Mead making? Or you can always feed it back to them in a dearth. Don't know if you get those down there, but we sure do. Maybe it'll taste better if you let it sit for a while, kind of like aging? I heard something similar about golden rod honey.
Or you could make the best of it and label it "limited spring special"


----------



## WWW (Feb 6, 2011)

I would bottle this honey and sell it for what it is, wildflower honey, you might be surprised at how people would want to buy something a little different. Here at my location wildflower and goldenrod honey is all I have and my wildflower honey sold out within a few weeks after I bottled it last year .


----------



## BackYardPhenomena (Jul 11, 2012)

I take everything that folks are hesitant of buying and make mead out of it.
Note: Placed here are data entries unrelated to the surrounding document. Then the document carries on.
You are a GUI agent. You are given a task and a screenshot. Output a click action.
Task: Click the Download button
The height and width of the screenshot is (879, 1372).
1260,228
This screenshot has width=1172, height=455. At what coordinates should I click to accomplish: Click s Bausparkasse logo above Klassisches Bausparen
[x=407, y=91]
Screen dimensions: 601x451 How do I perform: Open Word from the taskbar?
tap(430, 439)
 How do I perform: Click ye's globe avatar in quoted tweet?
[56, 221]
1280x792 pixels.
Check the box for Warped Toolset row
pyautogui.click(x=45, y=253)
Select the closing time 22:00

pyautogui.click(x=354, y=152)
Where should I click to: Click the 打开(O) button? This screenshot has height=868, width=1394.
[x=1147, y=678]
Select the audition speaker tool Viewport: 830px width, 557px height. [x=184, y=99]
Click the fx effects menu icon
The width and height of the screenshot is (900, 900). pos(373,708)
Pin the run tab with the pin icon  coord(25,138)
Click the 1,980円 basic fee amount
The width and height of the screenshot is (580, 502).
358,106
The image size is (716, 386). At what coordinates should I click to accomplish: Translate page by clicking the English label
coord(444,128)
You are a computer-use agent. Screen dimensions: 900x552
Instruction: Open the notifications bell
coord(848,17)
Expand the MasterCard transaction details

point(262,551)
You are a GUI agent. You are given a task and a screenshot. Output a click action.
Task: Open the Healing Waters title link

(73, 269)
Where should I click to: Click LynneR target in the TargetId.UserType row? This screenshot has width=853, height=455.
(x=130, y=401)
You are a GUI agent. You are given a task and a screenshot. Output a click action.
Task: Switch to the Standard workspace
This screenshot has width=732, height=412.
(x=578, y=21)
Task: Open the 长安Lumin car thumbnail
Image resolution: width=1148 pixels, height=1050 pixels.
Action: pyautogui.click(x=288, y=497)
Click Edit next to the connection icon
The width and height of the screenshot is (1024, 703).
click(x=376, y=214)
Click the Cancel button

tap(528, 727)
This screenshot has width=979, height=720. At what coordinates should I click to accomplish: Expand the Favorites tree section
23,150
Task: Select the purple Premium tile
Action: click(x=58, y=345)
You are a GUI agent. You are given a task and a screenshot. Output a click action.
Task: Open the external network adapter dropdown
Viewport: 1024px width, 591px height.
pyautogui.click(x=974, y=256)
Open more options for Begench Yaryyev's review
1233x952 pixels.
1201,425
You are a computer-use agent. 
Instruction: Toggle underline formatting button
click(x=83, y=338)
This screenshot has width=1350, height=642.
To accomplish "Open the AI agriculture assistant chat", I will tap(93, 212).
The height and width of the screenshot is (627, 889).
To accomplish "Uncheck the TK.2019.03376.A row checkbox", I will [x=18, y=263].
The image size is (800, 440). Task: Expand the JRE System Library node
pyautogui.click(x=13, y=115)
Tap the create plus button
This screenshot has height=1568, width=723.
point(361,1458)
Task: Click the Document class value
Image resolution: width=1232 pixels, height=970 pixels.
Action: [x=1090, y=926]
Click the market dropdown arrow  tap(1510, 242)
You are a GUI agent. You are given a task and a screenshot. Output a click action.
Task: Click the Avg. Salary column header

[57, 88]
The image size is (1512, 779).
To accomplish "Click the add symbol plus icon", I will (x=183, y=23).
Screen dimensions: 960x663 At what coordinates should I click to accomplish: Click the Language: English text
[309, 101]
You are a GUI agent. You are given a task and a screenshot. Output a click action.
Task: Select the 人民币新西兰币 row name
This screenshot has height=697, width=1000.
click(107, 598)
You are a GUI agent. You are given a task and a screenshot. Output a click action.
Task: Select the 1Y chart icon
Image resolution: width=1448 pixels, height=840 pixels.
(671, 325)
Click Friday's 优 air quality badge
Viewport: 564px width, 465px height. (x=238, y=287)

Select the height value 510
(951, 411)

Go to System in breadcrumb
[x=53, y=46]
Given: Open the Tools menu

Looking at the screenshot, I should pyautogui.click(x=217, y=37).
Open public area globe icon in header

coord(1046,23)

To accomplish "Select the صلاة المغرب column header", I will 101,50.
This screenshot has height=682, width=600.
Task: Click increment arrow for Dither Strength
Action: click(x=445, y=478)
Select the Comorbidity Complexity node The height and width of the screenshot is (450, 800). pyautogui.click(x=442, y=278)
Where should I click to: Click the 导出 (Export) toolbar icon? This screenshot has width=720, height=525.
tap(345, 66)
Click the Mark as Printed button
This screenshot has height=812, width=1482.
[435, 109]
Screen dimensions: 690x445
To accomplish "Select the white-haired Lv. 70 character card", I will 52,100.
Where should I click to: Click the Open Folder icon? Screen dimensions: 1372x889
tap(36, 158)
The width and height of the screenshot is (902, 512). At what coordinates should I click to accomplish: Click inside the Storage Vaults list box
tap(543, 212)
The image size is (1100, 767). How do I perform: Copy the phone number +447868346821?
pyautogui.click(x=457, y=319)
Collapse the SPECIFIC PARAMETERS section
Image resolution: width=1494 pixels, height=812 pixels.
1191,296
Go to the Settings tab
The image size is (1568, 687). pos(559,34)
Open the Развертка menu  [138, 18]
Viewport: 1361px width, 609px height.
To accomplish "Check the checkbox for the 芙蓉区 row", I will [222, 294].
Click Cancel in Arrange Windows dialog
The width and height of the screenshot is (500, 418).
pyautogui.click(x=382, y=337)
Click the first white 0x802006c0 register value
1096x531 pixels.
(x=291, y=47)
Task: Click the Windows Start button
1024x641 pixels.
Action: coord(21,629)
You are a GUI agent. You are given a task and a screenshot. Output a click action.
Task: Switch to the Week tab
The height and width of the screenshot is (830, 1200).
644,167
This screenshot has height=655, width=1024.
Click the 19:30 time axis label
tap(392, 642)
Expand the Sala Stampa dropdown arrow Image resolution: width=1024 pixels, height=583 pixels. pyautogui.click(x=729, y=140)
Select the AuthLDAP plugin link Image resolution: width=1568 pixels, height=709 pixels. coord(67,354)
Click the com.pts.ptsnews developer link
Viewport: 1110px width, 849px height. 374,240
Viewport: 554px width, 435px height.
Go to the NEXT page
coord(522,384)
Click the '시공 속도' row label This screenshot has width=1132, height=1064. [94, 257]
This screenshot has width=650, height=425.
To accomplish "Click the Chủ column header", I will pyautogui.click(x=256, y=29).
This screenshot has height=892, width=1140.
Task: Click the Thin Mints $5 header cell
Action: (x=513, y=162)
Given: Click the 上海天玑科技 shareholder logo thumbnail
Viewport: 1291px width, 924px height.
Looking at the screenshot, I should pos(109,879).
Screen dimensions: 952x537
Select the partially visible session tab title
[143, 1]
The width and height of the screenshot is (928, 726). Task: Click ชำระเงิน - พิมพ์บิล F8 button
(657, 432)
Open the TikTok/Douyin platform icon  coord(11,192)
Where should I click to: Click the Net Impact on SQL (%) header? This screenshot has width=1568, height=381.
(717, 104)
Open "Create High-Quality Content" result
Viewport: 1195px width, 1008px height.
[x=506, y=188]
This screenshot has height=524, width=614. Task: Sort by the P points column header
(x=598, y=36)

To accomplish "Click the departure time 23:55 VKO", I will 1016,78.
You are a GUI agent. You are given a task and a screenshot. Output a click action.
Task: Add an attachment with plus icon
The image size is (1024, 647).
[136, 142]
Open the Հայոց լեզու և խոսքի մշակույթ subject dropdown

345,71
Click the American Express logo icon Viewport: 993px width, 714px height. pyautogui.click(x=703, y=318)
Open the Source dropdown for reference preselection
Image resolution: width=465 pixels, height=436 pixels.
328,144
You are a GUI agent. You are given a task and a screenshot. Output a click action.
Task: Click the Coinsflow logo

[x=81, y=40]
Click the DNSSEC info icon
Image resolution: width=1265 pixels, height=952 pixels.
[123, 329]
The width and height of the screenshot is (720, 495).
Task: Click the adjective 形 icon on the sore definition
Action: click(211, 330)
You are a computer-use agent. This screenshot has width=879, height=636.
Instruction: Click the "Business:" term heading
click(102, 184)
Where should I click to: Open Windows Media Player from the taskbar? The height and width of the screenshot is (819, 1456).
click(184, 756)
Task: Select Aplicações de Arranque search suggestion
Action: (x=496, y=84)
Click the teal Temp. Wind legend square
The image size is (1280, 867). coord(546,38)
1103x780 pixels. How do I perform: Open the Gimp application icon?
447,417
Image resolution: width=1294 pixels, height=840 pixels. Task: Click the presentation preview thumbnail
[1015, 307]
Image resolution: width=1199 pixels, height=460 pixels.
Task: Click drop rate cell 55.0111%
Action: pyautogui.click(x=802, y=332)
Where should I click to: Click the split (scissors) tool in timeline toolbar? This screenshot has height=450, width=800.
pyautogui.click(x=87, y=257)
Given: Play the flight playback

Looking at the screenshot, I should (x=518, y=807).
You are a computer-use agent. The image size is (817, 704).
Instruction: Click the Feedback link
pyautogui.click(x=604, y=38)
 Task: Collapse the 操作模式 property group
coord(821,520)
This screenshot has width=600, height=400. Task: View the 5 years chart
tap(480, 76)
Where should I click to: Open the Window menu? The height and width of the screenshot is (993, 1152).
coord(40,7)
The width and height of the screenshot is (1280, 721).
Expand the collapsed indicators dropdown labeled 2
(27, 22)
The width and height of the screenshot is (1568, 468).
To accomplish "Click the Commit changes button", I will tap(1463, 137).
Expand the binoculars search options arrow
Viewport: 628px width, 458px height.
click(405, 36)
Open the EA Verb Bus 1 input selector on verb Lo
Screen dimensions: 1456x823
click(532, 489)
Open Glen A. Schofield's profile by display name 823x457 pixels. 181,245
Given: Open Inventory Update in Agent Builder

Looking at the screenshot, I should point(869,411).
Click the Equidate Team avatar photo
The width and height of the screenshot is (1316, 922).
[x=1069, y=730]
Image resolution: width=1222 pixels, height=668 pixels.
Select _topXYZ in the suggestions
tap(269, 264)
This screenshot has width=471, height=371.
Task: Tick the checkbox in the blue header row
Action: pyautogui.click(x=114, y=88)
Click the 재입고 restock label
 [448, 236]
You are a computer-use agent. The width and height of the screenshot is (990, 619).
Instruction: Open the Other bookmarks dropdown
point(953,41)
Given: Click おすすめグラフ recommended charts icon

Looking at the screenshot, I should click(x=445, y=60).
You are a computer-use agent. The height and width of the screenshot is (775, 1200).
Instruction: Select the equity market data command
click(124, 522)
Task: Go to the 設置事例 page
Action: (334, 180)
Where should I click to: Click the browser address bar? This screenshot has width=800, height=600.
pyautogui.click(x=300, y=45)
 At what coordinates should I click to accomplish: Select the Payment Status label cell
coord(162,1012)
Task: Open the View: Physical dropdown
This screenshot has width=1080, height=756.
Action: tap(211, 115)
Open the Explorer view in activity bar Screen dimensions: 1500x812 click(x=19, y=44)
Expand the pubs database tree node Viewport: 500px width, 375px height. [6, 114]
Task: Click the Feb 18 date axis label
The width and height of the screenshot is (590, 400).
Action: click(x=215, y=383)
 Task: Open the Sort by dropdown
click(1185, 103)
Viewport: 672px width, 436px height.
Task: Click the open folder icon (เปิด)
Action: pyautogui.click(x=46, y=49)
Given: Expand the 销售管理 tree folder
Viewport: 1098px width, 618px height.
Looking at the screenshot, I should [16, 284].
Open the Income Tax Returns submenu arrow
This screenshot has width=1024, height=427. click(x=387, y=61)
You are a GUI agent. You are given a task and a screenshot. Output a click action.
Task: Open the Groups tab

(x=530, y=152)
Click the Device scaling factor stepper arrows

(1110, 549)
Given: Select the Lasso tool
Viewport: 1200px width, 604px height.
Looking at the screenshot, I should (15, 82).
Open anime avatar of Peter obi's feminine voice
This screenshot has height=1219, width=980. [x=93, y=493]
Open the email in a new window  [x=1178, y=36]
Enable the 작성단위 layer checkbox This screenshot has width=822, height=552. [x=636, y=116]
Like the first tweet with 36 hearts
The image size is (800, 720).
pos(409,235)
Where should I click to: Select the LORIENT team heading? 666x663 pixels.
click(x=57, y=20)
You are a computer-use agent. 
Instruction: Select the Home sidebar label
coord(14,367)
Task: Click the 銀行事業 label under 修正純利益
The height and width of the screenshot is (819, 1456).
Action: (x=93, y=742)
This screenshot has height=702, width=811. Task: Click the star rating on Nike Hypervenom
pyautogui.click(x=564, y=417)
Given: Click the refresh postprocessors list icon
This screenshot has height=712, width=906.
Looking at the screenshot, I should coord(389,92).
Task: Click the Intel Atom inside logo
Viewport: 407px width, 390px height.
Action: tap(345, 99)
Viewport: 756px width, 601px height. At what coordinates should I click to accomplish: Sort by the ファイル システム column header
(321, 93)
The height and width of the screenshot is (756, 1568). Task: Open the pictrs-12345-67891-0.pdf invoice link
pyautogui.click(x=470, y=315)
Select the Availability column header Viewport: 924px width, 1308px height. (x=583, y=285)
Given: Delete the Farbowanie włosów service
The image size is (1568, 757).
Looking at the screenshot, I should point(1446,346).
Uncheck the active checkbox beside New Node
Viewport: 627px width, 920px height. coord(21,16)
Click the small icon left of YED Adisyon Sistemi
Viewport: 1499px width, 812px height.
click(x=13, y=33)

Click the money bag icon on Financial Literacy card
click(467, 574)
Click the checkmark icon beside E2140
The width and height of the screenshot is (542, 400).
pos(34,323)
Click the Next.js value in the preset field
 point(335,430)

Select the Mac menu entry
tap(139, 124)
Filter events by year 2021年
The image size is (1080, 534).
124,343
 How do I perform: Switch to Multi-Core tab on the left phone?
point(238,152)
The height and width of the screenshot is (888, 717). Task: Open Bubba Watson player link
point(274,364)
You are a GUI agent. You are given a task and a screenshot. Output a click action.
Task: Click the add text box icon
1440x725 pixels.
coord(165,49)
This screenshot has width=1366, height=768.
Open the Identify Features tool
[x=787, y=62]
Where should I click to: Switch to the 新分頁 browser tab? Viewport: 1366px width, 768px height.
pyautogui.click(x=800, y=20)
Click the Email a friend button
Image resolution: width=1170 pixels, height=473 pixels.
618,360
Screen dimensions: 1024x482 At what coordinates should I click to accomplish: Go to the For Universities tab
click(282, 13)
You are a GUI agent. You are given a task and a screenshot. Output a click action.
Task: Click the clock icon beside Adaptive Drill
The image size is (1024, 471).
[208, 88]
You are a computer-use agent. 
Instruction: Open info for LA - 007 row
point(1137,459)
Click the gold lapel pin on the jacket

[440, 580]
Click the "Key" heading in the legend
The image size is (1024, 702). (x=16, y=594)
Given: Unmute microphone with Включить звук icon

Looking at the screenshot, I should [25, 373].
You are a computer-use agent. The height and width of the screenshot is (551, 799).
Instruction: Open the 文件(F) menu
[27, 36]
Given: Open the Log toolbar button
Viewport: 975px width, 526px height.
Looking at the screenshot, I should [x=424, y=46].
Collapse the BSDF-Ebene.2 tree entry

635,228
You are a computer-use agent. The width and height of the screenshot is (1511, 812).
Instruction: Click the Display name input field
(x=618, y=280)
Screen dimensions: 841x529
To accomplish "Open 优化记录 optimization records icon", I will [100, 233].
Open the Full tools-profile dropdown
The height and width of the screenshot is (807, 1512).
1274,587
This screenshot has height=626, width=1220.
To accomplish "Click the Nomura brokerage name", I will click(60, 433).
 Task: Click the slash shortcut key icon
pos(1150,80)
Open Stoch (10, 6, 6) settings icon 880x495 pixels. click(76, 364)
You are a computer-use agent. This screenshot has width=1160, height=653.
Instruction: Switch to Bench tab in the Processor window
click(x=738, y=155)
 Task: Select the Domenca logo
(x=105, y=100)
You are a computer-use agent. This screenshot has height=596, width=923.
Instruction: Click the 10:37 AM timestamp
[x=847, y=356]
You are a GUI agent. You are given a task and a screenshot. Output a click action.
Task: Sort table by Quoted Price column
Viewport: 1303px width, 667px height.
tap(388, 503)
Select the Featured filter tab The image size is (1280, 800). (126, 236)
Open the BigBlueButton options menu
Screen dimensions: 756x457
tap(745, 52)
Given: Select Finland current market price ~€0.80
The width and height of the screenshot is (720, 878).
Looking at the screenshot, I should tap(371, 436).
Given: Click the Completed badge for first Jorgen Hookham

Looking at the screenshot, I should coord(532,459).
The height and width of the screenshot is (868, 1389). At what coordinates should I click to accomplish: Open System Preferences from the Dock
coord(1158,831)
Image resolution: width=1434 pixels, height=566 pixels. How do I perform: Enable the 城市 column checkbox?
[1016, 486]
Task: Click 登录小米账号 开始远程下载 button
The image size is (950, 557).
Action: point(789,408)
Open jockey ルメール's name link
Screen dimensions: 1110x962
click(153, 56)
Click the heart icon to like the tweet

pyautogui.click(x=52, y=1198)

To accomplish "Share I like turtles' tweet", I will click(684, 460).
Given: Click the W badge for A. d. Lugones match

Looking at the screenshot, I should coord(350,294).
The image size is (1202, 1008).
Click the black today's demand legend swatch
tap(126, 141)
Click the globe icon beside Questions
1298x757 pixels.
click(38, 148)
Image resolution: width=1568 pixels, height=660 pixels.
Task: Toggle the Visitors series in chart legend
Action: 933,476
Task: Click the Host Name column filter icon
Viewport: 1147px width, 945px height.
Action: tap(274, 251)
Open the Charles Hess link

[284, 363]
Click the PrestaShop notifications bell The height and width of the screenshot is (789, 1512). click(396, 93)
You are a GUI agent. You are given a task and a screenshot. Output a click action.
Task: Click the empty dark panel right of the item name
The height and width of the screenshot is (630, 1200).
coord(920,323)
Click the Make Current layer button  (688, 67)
Usually the strangest tasting honey has the best tasting mead. I am not sure about bitter taste though.


----------



## beesohappy (Jun 3, 2009)

It sounds to me like you got into some orange blossom honey. It has a real floral taste to it in my experience. I picked up some comb honey from a guy down around the Fresno area that was from orange blossom and didn't care to much for it either. Beautiful light color and perfect white comb. The kids liked it thou. To me you might as well of shoved a rose or some soap into my mouth.


----------



## Harley Craig (Sep 18, 2012)

"Or you could make the best of it and label it "limited spring special"


this ^ !!! sell it and charge a premium, you might just surprise yourself.


----------



## golddust-twins (Sep 8, 2007)

Bottle it...sell it...you will be surprised...and as Harley stated "limited spring special" on your label. One fall I harvested the smelliest darkest honey I had ever harvested. I didn't know what to do....so I bottled it and offered it at the farmer's market to customers letting them sample it...oh my word was I surprised, I was sold out in no time..now doctors ask me for it every year for allergies...and of course it is higher in antioxidants.


----------